An appraiser for the Alabama Power Company testified before the Federal Power Commission (now the Federal Energy Regulatory Commission) that the Company expected to pay $2.00 per foot for riparian rights in the relevant condemned area. Appellant apparently introduced that statement before the commissioners as a statement against the interest of the Alabama Power Company. The district court acknowledged this, but assumed the commissioners took the riparian values into account in assessing the total land value.

This assumption was unwarranted. First, the property assessor whose testimony generally was accepted by the commissioners did not discuss the value of riparian rights. Second, it is impossible to discern from the values assigned different parcels that riparian rights were taken into account. Finally, the instructions of the district court to the commissioners were not so clear that the commissioners may not have utilized the same erroneous legal principle asserted by appellee. Accordingly, we reverse and remand on the issue of riparian rights to ensure that appellant is compensated for the value of those rights taken.3. The Area Cruised for Timber

Appellant claims the timber cruiser failed to cruise all of appellant's property, with the result that appellant was inadequately compensated for his timber and land. The basis for this allegation is a claimed discrepancy between the actual property and the map utilized by Alabama Power to assess the amount of compensation and guide the cruisers.
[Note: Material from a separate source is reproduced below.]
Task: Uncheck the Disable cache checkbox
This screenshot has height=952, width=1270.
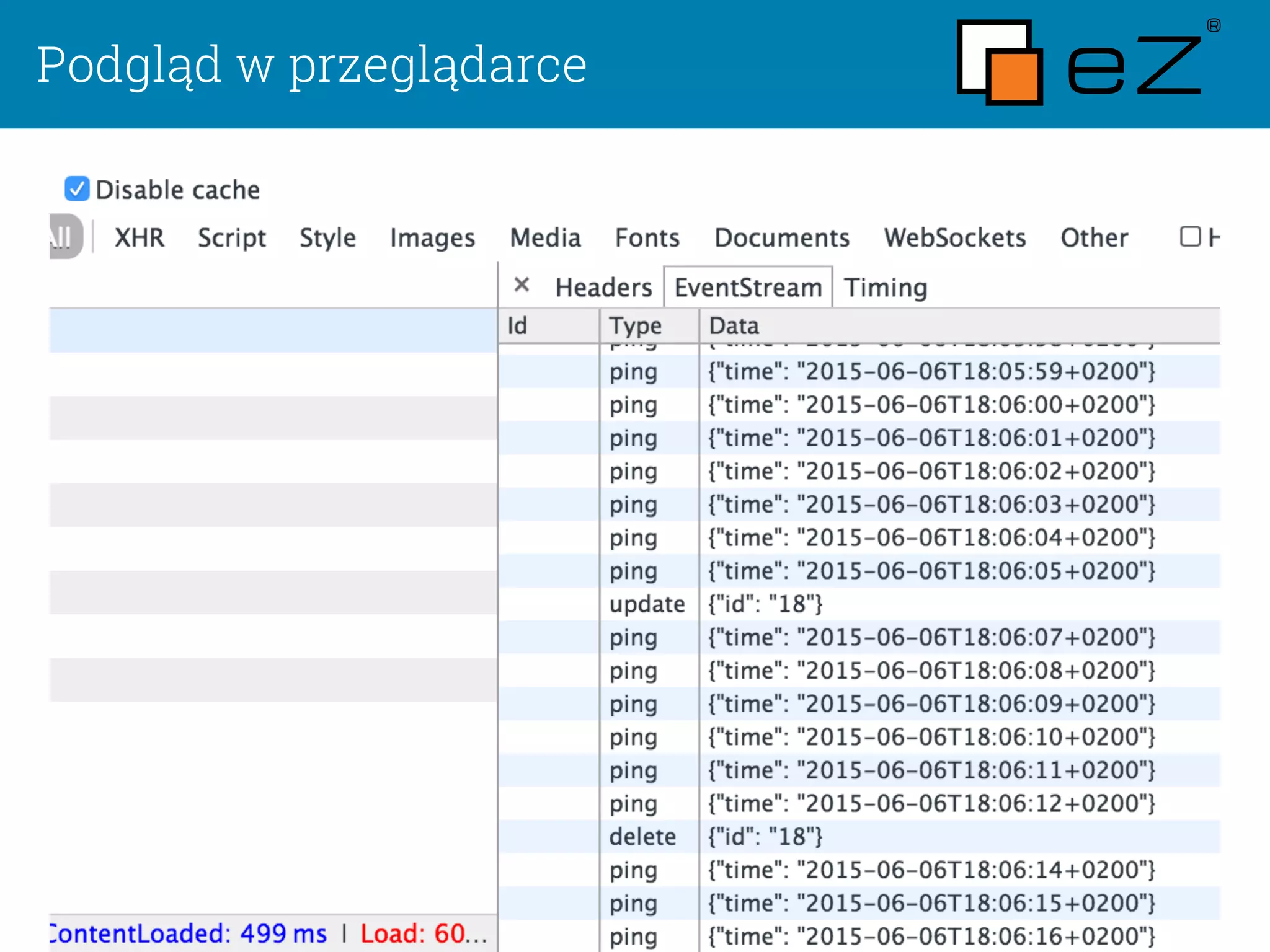Action: point(78,189)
Further, appellant claims an additional amount of acreage has eroded, or been "pressed down," to below the contour line at which his property commences. The Report of the Commissioners does not mention this contention of appellant.

The district court upheld the ultimate finding of the commissioners as to the amount of compensation. As to the two issues concerning acreage (payment for timber and for land) the court acknowledges that there is evidence to support appellant's contention; nevertheless, the court finds the commissioners' determination that all the land was assayed "not clearly erroneous." We disagree.
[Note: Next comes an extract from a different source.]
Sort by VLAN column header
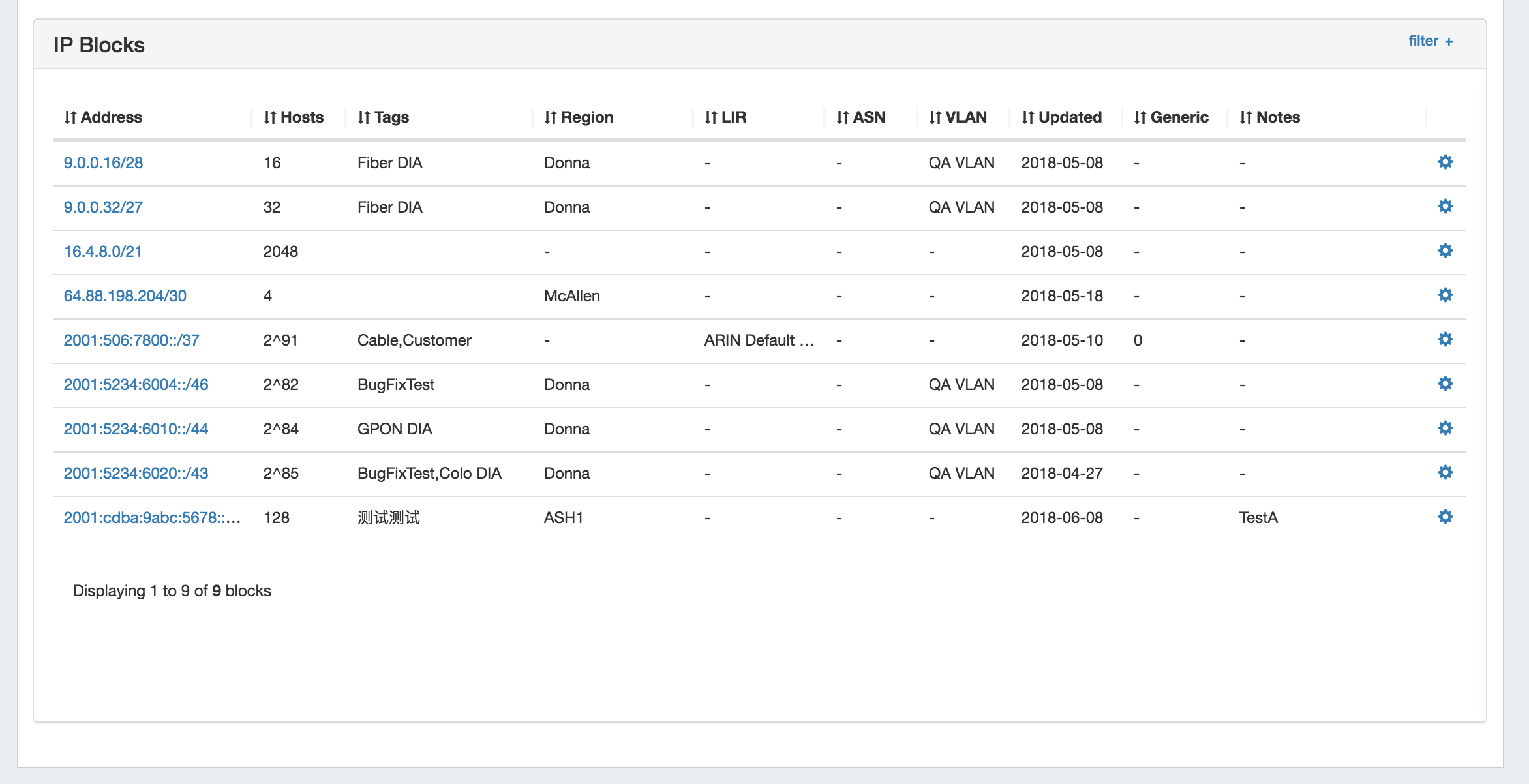1529x784 pixels. click(958, 117)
It appears appellant attempted to raise the validity of the survey maps before the commissioners, but they declined to hear the evidence, finding it outside their jurisdiction. The timber cruiser and appraiser testified they appraised all the land, as indicated on the maps. If the maps were incorrect, however, their determinations as to the proper amount of compensation would be incorrect as well. As the commissioners demurred to the question of whether Alabama Power's maps were correct, it was incumbent upon the district court to hear appellant's testimony and permit him an opportunity to prove his case. Upholding the determination of the commissioners as "not clearly erroneous" when they failed to provide appellant an opportunity to prove his point was a clear error of law.
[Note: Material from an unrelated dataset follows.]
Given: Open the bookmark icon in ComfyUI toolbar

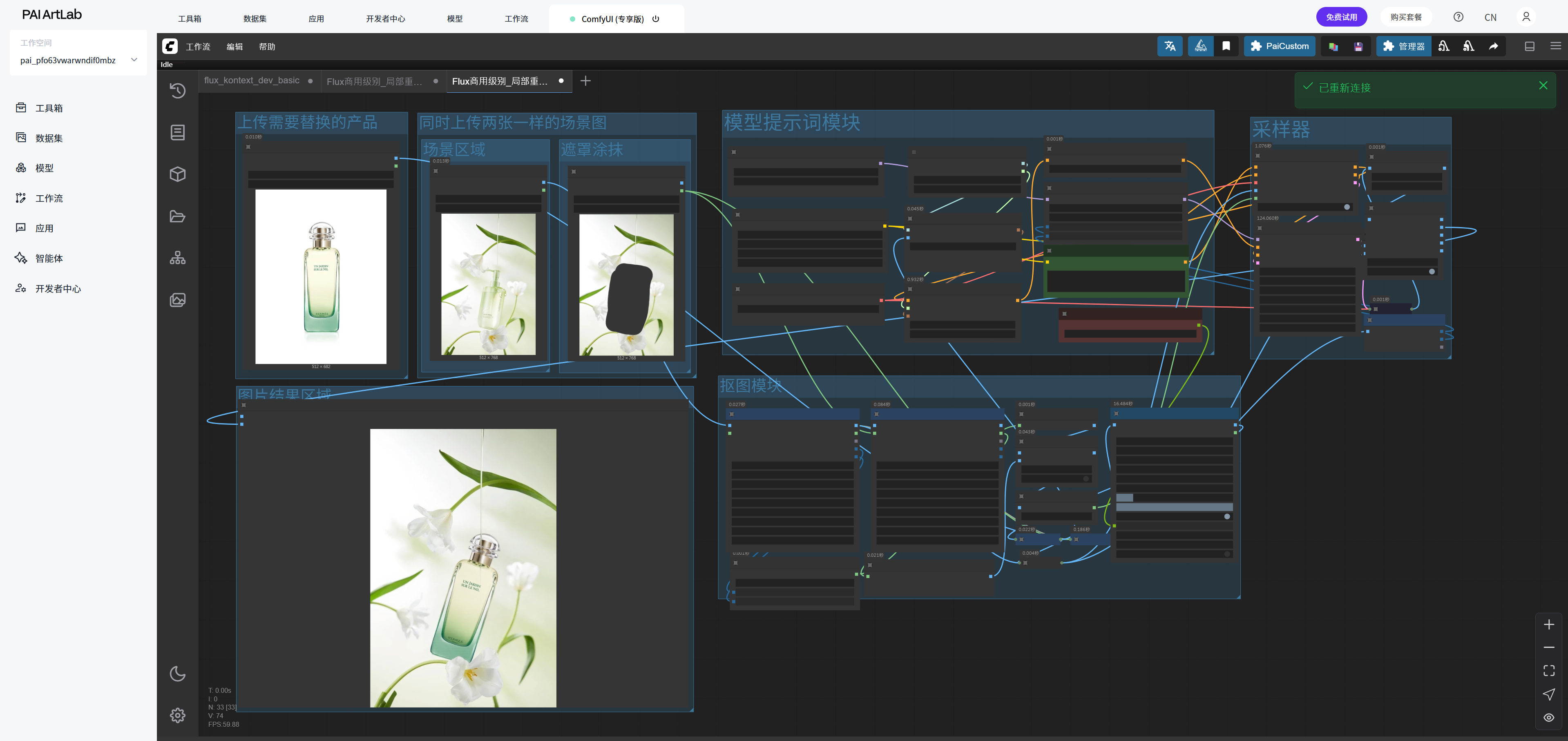Looking at the screenshot, I should pyautogui.click(x=1226, y=46).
The district court, in an argument adopted by appellee before this court, held alternatively that as the total timber value awarded by the commission exceeded that calculated by appellant, there was no harm done appellant. This argument does not satisfy the legal requirement of "just compensation." The amount of money awarded for timber is a product of two variables; acreage and per acre timber value. The commissioners found as a fact that the per acre figures should have been higher than those suggested by appellant. That determination is separate from, and irrelevant to, a determination of the total acreage. If appellant is correct that Alabama Power cruised the wrong number of acres, then appellant is entitled to the correct acreage multiplied by the per acre dollar figure arrived at by the commissioners. We remand therefore, to provide appellant an opportunity to prove that Alabama Power appraised and cruised insufficient acreage, and for whatever adjustments are thereby required.

AFFIRMED IN PART; REVERSED IN PART and REMANDED for further proceedings not inconsistent with this opinion.